Beginning with the first entry, restate the data word for word and leave out the images.

Records shown>
----------------------------------------

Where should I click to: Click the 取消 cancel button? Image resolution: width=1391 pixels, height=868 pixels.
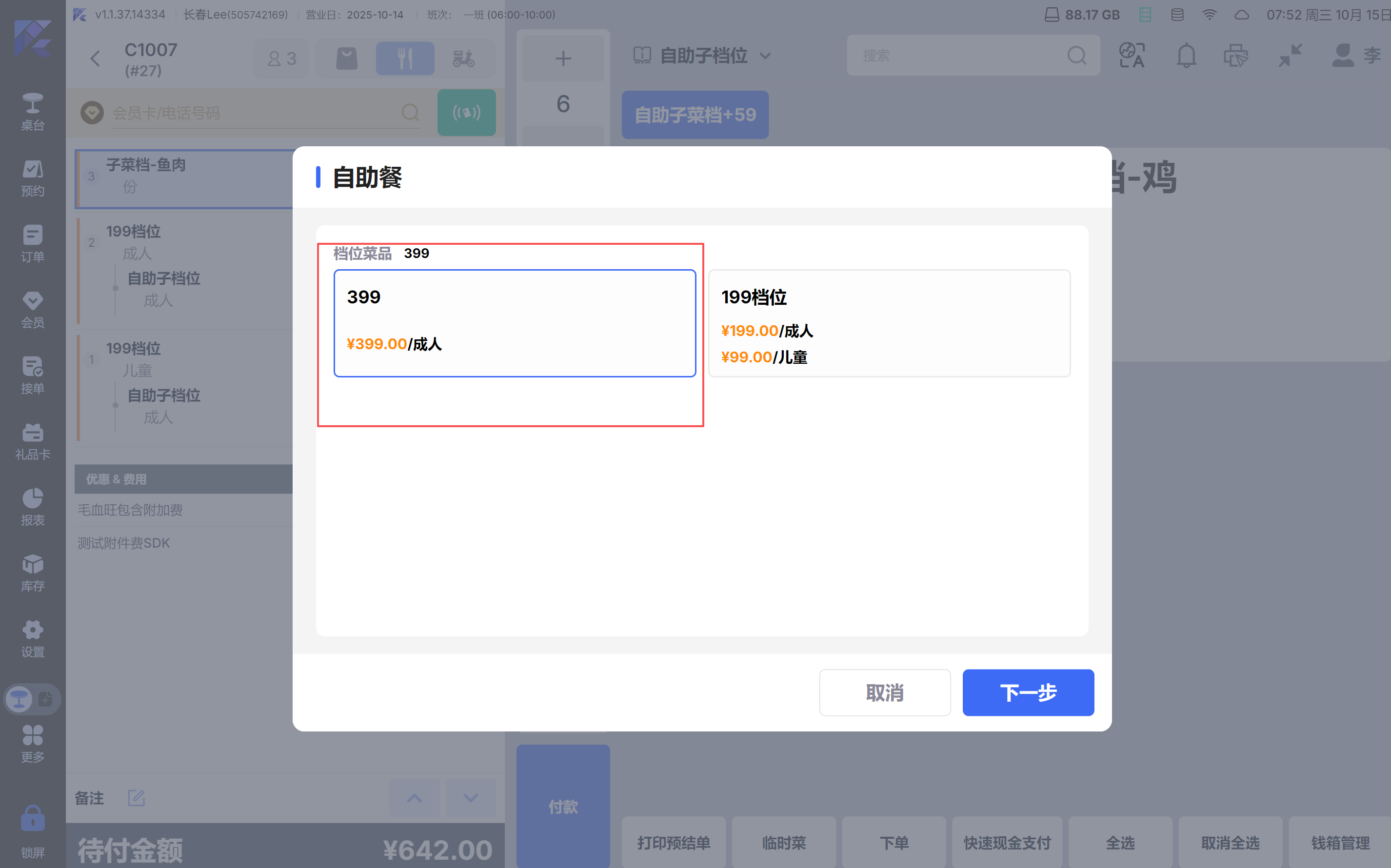pyautogui.click(x=884, y=692)
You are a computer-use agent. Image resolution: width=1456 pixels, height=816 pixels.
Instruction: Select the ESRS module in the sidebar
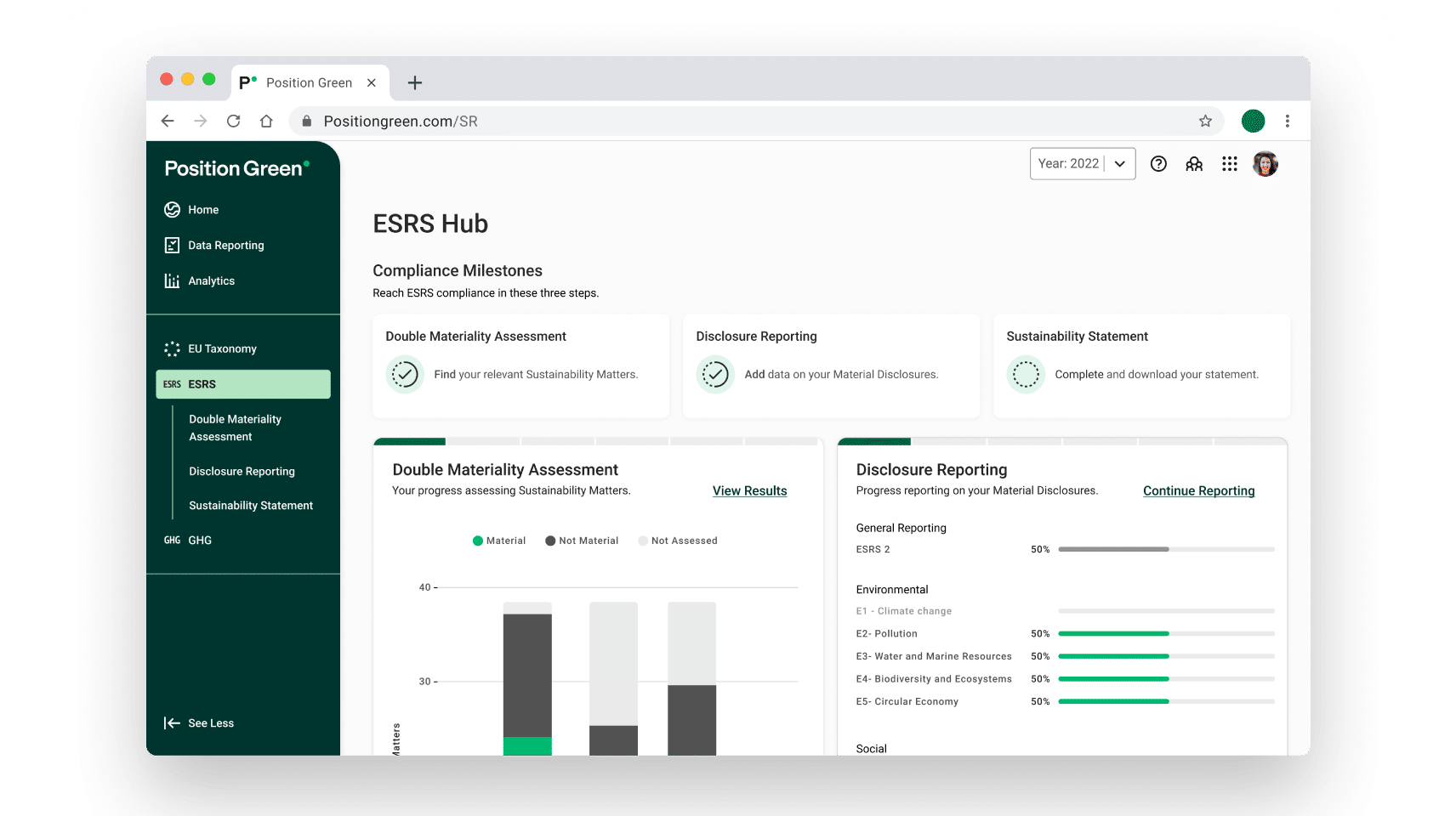coord(202,384)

----------------------------------------

Task response>
Where should I click to: Click the 取消 cancel button? Image resolution: width=1391 pixels, height=868 pixels.
pyautogui.click(x=884, y=692)
You are a computer-use agent. Image resolution: width=1456 pixels, height=816 pixels.
Instruction: Select the ESRS module in the sidebar
coord(202,384)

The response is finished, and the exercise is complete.